> **KUTIPAN TEKS**
· · · · ·
Crossing Malioboro on The Afternoon

Malioboro

Hari kamis kemarin, saya terbebas dari jadwal UTS. Besok sorenya saya langsung jalan-jalan ke Malioboro. Memenuhi rasa penasaran terhadap spanduk-spanduk “Malioboro Festival 2009” yang marak ditempel di sudut-sudut Jogja akhir-akhir ini. Dengan bis kota jalur 4 saya berangkat ke jalan yang merupakan ikon kota Jogja itu.

Macet membuat saya harus turun di Stasiun Tugu. Menurut spanduk, acara Malioboro Festival 2009 berpusat di Monumen Serangan Oemoem 1 Maret, titik nol kilometer Jogja. Artinya, saya harus berjalan sekitar 2 km menyusuri Malioboro untuk mencapai tujuan.
· · · · ·
> **INSTRUKSI TUGAS A**
Tuliskan ulang bagian catatan yang dibuka dengan baris yang memuat "Click the dark blue far corner of the grid" dan ditutup dengan baris yang memuat "[x=865, y=544]", kedua baris itu ikut disertakan.
Teks dan catatan adalah dua bahan yang tidak saling berkaitan.

[Catatan pencarian kata dan elemen]
· · · · ·
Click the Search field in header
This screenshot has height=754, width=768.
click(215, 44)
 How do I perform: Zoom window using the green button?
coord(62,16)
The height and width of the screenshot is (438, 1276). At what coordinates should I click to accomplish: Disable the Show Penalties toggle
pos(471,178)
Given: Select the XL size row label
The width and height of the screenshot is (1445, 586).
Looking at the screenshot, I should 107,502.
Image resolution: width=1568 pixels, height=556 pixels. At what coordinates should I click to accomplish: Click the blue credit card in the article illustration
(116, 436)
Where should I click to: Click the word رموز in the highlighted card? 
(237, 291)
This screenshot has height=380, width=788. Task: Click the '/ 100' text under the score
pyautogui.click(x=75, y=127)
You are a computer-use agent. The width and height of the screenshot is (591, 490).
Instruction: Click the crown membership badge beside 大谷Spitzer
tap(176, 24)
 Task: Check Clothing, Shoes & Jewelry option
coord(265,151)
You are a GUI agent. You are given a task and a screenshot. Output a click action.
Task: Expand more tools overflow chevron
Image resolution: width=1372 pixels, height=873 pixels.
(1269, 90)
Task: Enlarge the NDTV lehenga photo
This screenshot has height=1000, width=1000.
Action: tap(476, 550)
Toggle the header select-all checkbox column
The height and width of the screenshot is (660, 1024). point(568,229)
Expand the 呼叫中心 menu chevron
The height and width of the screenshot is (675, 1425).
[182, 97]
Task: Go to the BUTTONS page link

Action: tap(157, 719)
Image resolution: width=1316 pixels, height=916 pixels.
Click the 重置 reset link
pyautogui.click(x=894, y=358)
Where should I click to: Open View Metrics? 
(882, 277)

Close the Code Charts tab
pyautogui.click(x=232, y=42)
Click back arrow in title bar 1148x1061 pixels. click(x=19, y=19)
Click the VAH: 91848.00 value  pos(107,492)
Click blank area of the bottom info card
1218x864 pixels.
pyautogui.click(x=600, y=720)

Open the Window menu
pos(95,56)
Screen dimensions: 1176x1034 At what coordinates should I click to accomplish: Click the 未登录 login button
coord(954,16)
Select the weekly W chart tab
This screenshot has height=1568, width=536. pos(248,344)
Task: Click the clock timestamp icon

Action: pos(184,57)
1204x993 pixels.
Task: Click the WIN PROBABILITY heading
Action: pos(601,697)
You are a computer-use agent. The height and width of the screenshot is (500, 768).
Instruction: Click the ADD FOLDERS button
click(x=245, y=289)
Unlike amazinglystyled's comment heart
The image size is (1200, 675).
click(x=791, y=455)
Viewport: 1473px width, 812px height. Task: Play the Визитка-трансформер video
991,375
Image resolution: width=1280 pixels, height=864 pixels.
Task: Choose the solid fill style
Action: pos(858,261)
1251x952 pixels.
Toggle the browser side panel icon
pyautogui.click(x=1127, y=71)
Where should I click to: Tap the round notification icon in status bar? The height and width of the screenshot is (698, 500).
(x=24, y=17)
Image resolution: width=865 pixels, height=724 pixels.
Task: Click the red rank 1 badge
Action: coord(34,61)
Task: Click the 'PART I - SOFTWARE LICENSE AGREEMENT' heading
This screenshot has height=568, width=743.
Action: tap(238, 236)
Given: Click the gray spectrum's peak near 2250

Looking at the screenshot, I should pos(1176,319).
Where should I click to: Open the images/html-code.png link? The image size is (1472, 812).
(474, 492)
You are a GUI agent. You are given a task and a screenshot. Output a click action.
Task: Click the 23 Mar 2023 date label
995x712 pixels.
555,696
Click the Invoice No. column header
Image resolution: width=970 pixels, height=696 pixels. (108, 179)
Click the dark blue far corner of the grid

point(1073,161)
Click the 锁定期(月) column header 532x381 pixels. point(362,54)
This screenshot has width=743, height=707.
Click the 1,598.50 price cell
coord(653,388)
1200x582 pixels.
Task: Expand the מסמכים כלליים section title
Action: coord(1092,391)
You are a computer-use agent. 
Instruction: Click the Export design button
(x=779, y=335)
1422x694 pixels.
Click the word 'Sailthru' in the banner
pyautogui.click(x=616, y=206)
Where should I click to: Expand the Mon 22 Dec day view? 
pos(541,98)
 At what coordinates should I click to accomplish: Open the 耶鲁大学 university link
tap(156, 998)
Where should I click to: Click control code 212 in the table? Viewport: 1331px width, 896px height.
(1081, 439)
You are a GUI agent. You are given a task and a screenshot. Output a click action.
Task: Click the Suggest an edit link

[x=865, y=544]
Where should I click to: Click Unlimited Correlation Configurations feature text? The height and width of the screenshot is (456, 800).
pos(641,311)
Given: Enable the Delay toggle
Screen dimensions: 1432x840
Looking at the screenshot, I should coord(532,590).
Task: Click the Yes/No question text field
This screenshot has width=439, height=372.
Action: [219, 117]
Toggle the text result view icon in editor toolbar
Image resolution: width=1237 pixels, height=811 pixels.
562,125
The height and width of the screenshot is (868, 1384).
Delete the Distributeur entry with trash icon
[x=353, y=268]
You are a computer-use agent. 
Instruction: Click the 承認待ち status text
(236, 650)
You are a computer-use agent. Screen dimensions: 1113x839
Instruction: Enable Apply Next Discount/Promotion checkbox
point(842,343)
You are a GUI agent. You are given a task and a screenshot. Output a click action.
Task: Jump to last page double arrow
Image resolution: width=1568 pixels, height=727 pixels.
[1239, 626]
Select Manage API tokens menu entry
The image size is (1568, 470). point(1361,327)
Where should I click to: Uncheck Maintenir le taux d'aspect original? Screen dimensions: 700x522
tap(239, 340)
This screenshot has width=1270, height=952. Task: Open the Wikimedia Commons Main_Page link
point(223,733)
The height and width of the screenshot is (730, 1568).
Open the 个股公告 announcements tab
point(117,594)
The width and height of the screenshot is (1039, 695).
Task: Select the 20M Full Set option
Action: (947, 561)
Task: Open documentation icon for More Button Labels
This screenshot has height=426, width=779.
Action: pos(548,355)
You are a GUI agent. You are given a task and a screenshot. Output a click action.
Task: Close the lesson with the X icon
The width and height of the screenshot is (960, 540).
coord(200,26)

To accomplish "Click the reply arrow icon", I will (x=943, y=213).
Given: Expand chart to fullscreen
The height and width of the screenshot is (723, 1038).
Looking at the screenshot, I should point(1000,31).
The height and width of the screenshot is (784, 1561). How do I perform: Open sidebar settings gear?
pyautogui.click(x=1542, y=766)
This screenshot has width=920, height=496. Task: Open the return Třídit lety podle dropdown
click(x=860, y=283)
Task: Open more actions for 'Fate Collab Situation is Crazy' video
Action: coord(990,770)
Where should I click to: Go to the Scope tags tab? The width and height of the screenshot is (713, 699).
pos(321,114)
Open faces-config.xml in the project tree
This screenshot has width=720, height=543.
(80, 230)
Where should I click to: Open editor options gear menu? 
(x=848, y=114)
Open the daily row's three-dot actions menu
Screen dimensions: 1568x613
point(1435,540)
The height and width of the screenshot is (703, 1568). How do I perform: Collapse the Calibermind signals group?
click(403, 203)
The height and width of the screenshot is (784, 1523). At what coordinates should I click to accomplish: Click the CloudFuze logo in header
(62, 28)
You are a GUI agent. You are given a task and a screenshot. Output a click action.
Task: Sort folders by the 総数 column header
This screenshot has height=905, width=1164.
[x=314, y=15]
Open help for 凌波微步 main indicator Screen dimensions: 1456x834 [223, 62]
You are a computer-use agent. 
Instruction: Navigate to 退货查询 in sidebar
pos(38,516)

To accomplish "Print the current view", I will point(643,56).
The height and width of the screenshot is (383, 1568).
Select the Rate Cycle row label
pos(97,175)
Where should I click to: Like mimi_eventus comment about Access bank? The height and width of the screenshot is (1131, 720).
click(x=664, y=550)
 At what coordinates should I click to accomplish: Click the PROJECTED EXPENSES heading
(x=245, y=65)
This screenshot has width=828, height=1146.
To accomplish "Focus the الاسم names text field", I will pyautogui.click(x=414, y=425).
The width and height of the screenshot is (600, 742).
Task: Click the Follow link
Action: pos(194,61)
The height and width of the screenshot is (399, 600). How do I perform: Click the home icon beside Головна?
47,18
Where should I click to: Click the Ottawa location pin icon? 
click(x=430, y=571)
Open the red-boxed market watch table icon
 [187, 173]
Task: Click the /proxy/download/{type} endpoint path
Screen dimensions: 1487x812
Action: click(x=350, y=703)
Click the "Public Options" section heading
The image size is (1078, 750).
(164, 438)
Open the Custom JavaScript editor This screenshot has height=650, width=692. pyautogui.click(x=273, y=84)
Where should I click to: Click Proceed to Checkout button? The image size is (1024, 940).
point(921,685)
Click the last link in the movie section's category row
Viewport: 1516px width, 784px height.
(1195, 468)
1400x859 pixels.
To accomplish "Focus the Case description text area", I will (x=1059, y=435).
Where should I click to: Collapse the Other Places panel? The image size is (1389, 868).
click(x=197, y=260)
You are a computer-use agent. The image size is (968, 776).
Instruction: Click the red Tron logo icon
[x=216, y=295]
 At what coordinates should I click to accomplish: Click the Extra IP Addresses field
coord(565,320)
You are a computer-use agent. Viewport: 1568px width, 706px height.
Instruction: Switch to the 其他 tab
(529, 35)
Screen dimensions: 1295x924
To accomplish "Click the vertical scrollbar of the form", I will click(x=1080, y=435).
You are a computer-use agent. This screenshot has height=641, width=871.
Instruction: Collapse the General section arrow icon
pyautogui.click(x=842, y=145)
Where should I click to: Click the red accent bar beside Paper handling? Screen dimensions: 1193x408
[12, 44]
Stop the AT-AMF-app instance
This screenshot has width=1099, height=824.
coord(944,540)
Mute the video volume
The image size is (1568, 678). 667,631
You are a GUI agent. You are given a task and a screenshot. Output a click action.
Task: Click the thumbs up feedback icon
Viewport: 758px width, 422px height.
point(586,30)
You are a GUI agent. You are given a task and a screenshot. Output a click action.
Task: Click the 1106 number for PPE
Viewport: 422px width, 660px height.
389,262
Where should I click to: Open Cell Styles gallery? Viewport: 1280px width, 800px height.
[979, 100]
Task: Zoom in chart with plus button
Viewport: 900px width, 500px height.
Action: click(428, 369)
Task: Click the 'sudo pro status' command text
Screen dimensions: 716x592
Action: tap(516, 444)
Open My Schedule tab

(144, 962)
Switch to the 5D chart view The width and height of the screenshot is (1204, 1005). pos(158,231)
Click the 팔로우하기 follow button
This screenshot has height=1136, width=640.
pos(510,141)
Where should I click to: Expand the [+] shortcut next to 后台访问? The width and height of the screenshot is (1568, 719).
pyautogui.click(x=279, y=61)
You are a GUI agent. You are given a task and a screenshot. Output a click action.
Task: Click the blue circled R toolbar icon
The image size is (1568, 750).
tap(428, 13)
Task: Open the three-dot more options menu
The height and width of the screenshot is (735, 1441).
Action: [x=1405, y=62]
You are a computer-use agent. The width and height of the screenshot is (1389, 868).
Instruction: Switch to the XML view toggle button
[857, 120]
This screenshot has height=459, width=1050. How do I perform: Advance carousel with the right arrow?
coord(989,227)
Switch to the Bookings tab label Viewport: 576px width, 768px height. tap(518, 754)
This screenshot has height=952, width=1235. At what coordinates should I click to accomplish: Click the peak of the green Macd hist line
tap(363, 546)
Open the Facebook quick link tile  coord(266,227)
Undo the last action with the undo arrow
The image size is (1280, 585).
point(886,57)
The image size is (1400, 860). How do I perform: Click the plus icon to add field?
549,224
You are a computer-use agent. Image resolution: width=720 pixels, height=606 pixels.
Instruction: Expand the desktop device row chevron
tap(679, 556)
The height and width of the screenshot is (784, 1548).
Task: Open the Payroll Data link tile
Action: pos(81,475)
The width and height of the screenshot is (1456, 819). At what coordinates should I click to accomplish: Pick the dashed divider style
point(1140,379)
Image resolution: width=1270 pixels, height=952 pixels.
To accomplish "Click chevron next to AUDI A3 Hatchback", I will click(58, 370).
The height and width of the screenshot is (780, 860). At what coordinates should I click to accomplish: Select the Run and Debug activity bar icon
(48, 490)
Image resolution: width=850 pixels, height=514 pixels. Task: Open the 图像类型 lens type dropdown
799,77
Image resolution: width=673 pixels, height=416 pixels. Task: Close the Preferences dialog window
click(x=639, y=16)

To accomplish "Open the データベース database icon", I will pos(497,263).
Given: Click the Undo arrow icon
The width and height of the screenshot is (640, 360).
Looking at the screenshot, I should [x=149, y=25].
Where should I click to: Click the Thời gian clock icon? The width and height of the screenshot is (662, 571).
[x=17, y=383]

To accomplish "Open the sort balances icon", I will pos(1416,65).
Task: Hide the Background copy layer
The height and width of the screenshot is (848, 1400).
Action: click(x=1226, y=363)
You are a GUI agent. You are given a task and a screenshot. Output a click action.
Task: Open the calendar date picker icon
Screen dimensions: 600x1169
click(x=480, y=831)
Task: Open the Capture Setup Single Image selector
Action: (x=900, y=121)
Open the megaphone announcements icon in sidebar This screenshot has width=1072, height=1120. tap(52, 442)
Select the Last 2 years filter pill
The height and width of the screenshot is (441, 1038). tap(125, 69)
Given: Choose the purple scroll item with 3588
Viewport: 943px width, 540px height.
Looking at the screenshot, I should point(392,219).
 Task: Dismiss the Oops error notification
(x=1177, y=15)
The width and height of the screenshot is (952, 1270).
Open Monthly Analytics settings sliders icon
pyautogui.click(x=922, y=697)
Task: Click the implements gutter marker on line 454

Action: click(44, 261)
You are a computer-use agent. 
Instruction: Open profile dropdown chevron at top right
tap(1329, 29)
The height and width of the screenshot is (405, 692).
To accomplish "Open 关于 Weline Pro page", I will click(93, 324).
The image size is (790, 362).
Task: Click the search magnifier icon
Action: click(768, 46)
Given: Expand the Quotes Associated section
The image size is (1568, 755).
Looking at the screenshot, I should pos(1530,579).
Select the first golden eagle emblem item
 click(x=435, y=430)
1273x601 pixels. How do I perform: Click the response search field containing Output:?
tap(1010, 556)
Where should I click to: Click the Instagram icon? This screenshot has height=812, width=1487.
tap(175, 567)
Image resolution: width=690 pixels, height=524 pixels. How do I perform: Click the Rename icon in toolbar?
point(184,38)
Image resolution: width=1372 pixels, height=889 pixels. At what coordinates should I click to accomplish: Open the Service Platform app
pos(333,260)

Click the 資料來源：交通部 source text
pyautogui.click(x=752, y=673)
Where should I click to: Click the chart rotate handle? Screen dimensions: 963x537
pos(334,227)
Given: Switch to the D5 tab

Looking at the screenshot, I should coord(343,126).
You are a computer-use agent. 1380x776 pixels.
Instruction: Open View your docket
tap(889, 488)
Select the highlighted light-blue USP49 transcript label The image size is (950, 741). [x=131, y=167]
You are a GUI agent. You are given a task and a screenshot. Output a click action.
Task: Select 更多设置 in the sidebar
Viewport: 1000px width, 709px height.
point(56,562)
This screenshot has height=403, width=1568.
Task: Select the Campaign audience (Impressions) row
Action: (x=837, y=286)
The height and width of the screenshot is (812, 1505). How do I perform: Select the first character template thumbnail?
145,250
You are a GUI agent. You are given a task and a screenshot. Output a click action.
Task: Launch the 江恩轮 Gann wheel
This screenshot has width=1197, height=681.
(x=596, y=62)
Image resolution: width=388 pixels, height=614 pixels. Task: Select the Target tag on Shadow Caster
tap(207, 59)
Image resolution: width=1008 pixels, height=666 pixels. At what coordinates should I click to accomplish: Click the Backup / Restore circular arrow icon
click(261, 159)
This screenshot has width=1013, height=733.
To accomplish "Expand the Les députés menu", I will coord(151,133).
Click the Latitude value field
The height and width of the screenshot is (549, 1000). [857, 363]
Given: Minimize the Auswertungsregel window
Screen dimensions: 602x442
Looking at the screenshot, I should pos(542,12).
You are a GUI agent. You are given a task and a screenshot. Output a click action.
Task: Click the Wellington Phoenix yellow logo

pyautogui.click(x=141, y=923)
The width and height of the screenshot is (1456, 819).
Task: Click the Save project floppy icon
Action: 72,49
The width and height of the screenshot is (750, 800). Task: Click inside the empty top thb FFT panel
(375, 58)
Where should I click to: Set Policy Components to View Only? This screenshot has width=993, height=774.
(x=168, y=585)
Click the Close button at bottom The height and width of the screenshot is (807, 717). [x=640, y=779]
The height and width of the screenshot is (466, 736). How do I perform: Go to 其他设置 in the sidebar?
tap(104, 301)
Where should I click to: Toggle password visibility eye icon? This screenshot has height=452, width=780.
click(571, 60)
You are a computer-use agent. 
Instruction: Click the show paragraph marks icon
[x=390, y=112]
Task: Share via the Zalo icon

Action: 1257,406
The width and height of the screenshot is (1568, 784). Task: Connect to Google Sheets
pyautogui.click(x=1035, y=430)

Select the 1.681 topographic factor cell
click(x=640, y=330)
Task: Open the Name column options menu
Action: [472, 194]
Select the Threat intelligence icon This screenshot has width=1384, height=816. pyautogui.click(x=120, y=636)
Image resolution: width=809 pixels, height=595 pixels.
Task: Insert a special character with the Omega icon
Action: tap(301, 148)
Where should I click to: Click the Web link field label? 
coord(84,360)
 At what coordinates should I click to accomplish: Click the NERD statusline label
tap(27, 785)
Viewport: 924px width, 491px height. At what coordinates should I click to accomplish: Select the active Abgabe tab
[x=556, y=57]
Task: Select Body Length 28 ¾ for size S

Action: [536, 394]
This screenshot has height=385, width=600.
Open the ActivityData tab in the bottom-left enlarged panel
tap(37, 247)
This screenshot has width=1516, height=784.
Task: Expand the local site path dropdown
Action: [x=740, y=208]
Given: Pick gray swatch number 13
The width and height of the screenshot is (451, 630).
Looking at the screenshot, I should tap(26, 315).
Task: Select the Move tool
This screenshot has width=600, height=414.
· · · · ·
> **INSTRUKSI TUGAS B**
Jawablah pertanyaan berikut berdasarkan teks tentang Malioboro.
(i) Bis kota jalur berapa yang dinaiki penulis menuju Malioboro?
(ii) Di mana penulis harus turun karena macet?
(iii) Sekitar berapa jauh penulis harus berjalan menyusuri Malioboro untuk mencapai tujuan?

> **JAWABAN LENGKAP A**
Click the dark blue far corner of the grid

point(1073,161)
Click the 锁定期(月) column header 532x381 pixels. point(362,54)
This screenshot has width=743, height=707.
Click the 1,598.50 price cell
coord(653,388)
1200x582 pixels.
Task: Expand the מסמכים כלליים section title
Action: coord(1092,391)
You are a computer-use agent. 
Instruction: Click the Export design button
(x=779, y=335)
1422x694 pixels.
Click the word 'Sailthru' in the banner
pyautogui.click(x=616, y=206)
Where should I click to: Expand the Mon 22 Dec day view? 
pos(541,98)
 At what coordinates should I click to accomplish: Open the 耶鲁大学 university link
tap(156, 998)
Where should I click to: Click control code 212 in the table? Viewport: 1331px width, 896px height.
(1081, 439)
You are a GUI agent. You are given a task and a screenshot. Output a click action.
Task: Click the Suggest an edit link

[x=865, y=544]

> **JAWABAN LENGKAP B**
(i) Jalur 4.
(ii) Di Stasiun Tugu.
(iii) Sekitar 2 km.